The Distillery District, Ripley’s Aquarium of Canada and Rouge Park are on Hyun’s must-see list. But for a uniquely Toronto experience, he heads to the theatre.

“I like to watch a lot of operas and orchestras. A good thing for students is you get a really good deal,” he says.

Students can buy discounted tickets at the Canadian Opera Company and the Toronto Symphony Orchestra.

“I've already watched three operas this year,” he says.

Asuka Kono, who will be graduating with a master’s degree in landscape architecture from the John H. Daniels Faculty of Architecture, Landscape, and Design, also finds that food is the best cure for homesickness.

And she doesn’t have to go far from campus to get it – her favourite spot is Konnichiwa on Baldwin Street.

“At Daniels, there are no Japanese people so I can't speak Japanese at all at school. But every time I go to the restaurant with my friends, I definitely feel at home.”
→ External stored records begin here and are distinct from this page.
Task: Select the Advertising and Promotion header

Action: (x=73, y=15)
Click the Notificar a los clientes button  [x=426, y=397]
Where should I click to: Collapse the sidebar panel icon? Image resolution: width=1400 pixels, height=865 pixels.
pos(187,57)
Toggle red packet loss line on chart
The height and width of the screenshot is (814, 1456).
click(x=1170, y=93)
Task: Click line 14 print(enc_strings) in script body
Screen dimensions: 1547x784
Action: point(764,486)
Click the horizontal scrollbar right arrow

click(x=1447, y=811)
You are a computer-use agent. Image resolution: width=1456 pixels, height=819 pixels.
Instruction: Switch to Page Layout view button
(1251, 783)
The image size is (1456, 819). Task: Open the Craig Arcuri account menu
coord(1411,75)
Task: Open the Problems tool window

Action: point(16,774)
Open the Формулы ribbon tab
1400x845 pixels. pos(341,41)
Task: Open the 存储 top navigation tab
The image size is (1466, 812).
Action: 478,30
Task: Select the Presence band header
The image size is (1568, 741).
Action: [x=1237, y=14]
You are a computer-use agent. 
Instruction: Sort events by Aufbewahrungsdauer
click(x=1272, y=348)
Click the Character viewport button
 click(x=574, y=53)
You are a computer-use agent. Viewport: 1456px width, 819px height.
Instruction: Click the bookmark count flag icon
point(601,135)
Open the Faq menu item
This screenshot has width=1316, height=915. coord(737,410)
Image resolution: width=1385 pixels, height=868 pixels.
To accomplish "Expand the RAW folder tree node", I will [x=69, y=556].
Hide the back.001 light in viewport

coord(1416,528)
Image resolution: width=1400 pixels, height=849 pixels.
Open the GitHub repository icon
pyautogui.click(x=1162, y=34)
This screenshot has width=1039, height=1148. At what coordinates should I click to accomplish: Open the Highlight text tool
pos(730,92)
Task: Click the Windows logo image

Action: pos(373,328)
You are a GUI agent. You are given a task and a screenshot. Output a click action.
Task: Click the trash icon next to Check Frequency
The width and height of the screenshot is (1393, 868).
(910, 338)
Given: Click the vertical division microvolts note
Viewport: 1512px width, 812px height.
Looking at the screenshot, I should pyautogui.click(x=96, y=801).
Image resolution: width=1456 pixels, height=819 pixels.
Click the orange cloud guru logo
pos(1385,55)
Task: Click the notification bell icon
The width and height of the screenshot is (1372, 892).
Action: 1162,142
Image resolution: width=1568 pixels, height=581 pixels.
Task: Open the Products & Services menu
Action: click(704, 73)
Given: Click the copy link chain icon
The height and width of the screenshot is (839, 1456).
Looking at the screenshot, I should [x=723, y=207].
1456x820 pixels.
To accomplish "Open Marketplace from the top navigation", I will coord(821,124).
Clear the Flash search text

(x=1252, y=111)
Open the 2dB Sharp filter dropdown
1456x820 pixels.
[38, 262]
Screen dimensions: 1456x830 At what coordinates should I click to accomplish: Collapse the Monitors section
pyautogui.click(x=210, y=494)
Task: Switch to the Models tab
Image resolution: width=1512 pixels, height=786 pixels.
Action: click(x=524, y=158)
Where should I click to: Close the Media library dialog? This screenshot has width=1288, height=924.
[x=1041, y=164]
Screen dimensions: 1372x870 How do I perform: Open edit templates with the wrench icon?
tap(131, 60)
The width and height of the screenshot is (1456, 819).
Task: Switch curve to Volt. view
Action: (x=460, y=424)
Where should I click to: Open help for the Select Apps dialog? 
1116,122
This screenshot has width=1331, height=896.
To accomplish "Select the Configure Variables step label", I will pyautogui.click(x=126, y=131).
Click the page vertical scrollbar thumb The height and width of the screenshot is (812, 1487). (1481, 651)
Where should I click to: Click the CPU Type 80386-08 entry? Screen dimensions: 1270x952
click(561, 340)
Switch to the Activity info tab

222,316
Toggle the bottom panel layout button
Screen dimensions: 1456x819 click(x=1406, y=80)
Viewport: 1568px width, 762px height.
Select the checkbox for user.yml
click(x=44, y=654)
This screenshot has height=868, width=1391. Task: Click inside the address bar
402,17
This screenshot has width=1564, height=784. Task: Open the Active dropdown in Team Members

Living in Toronto has also introduced Kono to different types of food – from Jamaican to Polish and Greek.

Trying new things was a big part of Nana Boa-Amponsem’s experience studying in Toronto.

“So many things were very new to me here,” says Ghanaian Boa-Amponsem, who double majored in economics and equity studies.

She has sampled everything from fried dumplings to sushi – while also tapping into the city’s caffeine obsession.

“Coffee wasn't something very common back home – usually if you'd see someone drinking coffee, it was because they were staying up late. It wasn't something people do for breakfast every morning,” she says.

While she spends most of her time on campus, Boa-Amponsem likes to go for strolls along Spadina Avenue and hang out at Christie Pits Park.

Claire Zhang said she adopted a healthy habit while at U of T. 

“I actually really like salad now, and things that are really healthy and clean,” says Zhang, who came to U of T from Shanghai to study civil engineering. “There's a lot of salad shops here like Fresh and Hibiscus in Kensington Market.”

But she still loves venturing to Chinatown for some dumplings at Mother’s Dumplings or heading to Yonge Street for bubble tea at CoCo Fresh Tea & Juice.